The Swedes may have to budge on extradition of Kurds to Ankara before this may go anywhere, too.
 

NATO has decided to drop a requirement for Ukraine to follow a Membership Action Plan (MAP) setting out targets to be met before joining the military alliance, Ukraine's foreign minister said on Monday.

In comments on the eve of a NATO summit, he said such a move would shorten Ukraine's path to joining the alliance.

"Following intensive talks, NATO allies have reached consensus on removing MAP from Ukraine's path to membership. I welcome this long-awaited decision that shortens our path to NATO," Foreign Minister Dmytro Kuleba said on Twitter.

NATO did not immediately comment on Kuleba's remarks.

NATO leaders meeting on Tuesday and Wednesday in the Lithuanian capital Vilnius are aiming to overcome divisions over Ukraine's drive for membership.

Kyiv wants to receive a clear invitation to join the alliance after Russia's war on Ukraine ends, and hopes to receive security guarantees until that time.
 
So there's that, but again, don't expect any miracles this week.

As I said, it's complicated, man.


NATO chief Jens Stoltenberg said on Monday that Turkey has agreed to back Sweden’s bid to join the military alliance – a major development on the eve of the NATO summit.

The announcement epresents a stunning about-face from Turkish President Recep Tayyip Erdoğan, who had earlier on Monday suggested Sweden could only join the alliance after his country is accepted into the European Union.

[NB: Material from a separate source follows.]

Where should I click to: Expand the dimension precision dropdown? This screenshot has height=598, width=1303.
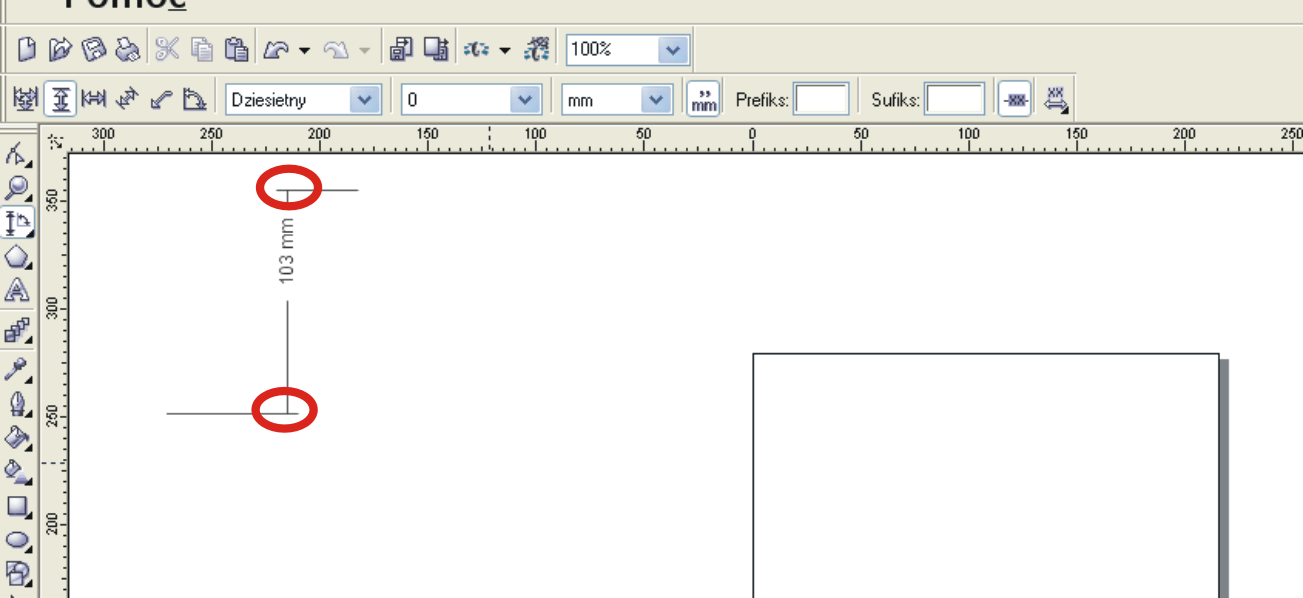524,100
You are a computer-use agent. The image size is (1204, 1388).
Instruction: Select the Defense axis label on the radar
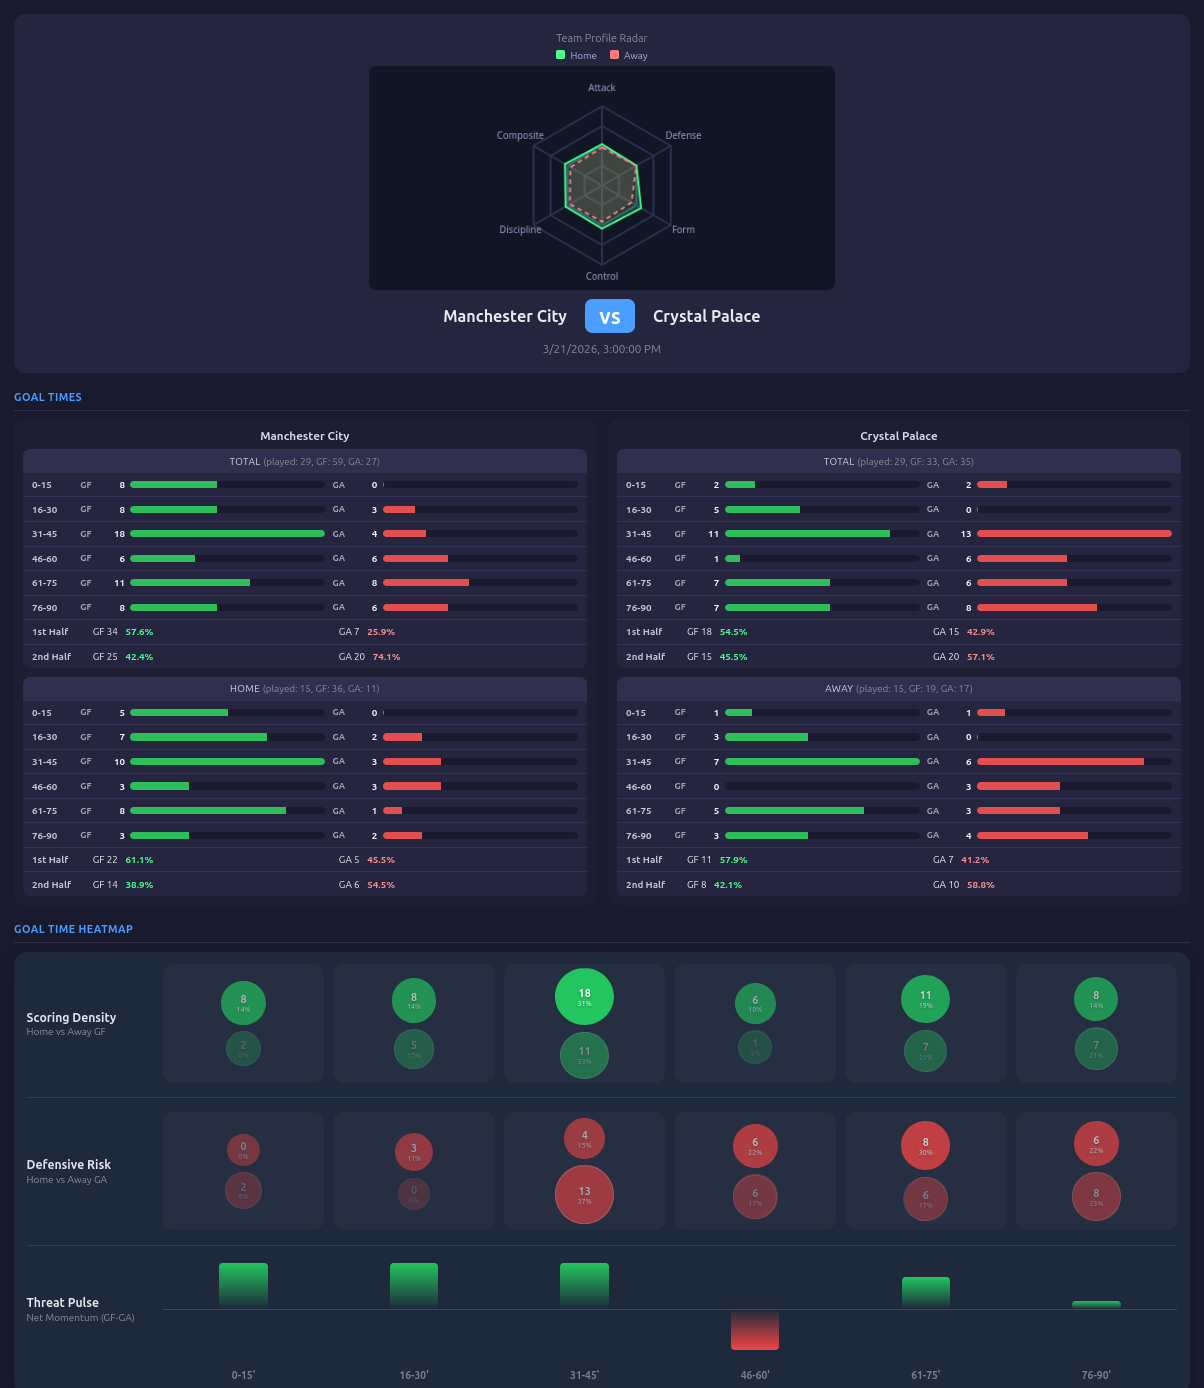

Erdoğan has stood in the path of Sweden joining NATO for more than a year over a multitude of concerns.

Speaking at a news conference in Vilnius, Lithuania, following a meeting with Erdoğan and Swedish Prime Minister Ulf Kristersson, Stoltenberg said that the Turkish president “has agreed to forward the accession protocol for Sweden to the Grand National Assembly as soon as possible, and work closely with the Assembly to ensure ratification.”

Erdoğan dropping his opposition marks a major step forward, but does not mean that Sweden will immediately become the next member of the alliance. Stoltenberg did not offer a specific timeline for when Erdoğan would move the document forward to the Turkish Parliament, which must then vote to approve it. Hungary also has not voted to approve Sweden’s membership, though Stoltenberg said Monday that Hungary had made clear that it would not be the last to ratify Sweden’s bid.

The movement on NATO’s accession comes after months of opposition and demands from Ankara. Turkey claimed that Sweden allows members of recognized Kurdish terror groups to operate, most notably the militant Kurdistan Workers’ Party (PKK). Turkey had also accused Swedish officials of complicity in Islamophobic demonstrations, such as the burning of the Quran.

At his news conference Monday, Stoltenberg noted that Sweden and Turkey had “worked closely together to address Turkey’s legitimate security concerns.”

Don't expect miracles, but hell, I guess they happen. I was right about Sweden having to budge, and that's apparently what happened.

Sunday, July 9, 2023

Last Call For Ridin' With Biden, Eurotrip Edition

President Biden will be in Europe this week, visiting King Charles III of Britain on the way to a NATO summit in Lithuania where Ukraine and Sweden's entry into the group is the top billing.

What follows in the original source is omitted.